**CHALLENGE**
Copy everything from the line containing "Expand the chevron beside Anyone can interact" down to the line containing "[x=268, y=681]", and leave the pictures out of your answer.

**INPUT RECORDS**
(begin)
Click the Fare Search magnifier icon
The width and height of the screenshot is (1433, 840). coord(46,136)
(end)
(begin)
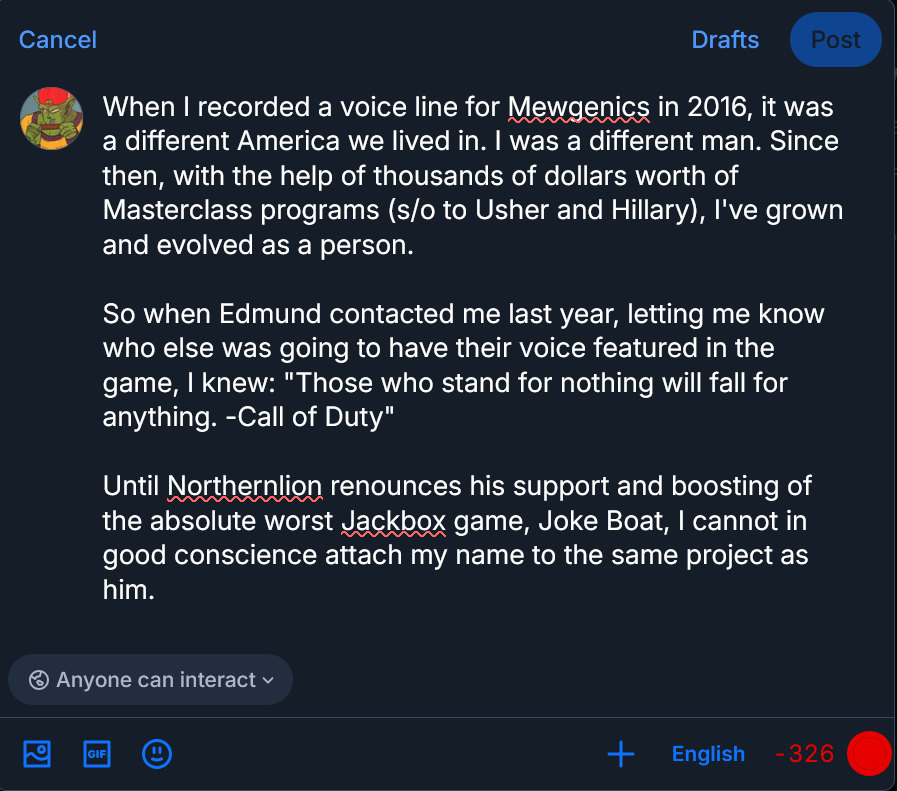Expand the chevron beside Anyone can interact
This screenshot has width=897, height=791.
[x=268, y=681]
(end)
(begin)
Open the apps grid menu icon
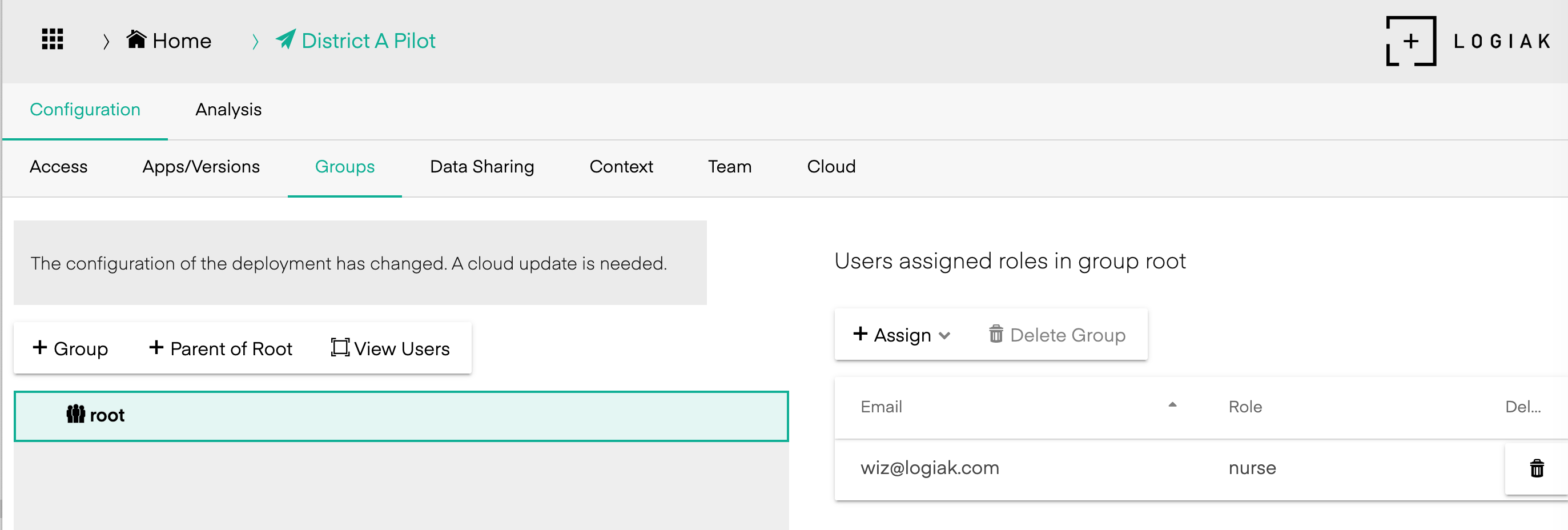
(end)
**RESULT FOR THIS EXERCISE**
Expand the chevron beside Anyone can interact
This screenshot has width=897, height=791.
[x=268, y=681]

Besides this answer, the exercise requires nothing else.